Items from a dataset:
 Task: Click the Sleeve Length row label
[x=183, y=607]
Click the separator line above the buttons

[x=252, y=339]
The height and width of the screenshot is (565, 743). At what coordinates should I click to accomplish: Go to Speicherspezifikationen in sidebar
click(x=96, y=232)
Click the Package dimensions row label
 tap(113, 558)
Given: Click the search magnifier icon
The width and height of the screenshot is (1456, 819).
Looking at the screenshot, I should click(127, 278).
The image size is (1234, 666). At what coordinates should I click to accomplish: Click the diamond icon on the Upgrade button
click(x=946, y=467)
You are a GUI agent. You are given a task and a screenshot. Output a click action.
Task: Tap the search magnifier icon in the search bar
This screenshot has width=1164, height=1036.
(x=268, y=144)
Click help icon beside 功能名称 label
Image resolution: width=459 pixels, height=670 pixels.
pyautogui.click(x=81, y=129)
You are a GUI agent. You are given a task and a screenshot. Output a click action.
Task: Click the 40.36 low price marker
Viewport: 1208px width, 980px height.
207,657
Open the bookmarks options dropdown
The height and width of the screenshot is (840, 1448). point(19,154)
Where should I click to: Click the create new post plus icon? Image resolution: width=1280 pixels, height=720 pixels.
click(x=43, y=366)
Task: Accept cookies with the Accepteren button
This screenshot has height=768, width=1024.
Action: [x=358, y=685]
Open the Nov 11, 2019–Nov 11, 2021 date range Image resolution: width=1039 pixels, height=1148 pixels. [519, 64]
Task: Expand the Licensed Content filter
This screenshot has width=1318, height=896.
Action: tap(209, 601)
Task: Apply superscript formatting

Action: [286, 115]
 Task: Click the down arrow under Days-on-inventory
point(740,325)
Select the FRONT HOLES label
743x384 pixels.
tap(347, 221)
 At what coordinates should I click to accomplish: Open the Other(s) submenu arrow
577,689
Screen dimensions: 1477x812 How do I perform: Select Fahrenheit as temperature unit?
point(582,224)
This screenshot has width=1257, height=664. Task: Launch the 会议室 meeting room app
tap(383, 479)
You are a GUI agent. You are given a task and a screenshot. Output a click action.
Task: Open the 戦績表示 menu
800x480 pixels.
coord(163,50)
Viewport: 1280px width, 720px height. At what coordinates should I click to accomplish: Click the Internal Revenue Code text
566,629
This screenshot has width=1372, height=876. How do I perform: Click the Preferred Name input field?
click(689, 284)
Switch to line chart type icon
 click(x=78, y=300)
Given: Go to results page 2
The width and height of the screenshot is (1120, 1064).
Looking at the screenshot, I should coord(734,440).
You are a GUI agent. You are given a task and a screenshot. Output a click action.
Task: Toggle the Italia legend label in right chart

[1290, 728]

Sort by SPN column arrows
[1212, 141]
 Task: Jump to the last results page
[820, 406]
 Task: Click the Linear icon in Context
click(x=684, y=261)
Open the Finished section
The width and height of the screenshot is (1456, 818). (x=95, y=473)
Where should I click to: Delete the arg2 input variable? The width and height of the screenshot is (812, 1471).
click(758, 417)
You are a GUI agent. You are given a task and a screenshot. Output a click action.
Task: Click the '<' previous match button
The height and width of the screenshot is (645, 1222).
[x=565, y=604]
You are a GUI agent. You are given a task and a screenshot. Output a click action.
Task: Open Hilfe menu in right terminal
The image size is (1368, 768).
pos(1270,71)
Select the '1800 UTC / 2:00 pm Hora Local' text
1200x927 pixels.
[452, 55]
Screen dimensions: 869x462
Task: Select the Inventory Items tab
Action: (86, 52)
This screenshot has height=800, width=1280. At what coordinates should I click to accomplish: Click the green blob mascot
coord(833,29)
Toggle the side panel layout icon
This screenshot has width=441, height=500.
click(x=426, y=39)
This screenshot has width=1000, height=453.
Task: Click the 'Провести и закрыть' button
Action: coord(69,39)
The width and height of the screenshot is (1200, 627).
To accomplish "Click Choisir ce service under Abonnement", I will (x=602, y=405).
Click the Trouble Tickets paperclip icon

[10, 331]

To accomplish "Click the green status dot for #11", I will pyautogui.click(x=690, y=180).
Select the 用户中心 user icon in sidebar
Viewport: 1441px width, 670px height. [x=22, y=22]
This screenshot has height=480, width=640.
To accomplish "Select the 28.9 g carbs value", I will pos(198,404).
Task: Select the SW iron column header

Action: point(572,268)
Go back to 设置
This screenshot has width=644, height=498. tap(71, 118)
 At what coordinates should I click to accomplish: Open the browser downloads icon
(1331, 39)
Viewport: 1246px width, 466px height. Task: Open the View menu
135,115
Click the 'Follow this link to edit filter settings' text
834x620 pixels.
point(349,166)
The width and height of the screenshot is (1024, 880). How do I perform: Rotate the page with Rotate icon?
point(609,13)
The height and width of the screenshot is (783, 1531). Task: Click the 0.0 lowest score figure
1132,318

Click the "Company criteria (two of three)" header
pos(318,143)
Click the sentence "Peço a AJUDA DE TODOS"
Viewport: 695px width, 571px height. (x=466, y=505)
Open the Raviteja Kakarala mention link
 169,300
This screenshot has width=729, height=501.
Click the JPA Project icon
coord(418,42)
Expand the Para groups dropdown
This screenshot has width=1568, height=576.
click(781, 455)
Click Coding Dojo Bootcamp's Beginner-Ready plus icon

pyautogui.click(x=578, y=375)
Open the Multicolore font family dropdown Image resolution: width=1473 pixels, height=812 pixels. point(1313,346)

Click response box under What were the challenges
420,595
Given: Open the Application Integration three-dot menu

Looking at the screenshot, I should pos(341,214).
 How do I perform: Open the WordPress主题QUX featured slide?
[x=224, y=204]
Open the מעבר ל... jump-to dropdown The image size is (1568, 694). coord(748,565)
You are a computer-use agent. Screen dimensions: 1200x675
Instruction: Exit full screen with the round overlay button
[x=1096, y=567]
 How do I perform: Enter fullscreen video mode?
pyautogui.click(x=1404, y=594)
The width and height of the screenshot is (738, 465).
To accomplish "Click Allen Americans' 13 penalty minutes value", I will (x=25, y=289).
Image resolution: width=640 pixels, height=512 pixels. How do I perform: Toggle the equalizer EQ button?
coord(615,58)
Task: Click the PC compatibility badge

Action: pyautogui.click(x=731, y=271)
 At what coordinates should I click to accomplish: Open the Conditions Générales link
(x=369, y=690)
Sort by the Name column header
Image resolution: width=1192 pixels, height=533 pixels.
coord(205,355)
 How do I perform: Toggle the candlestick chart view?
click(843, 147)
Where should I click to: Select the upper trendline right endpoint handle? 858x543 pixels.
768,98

**Work required**
Retype the lines between the one holding "Task: Click the down" and the one holding "point(582,224)", inclusive, keeping each line the same as in the data.

**Result of this exercise**
 Task: Click the down arrow under Days-on-inventory
point(740,325)
Select the FRONT HOLES label
743x384 pixels.
tap(347, 221)
 At what coordinates should I click to accomplish: Open the Other(s) submenu arrow
577,689
Screen dimensions: 1477x812 How do I perform: Select Fahrenheit as temperature unit?
point(582,224)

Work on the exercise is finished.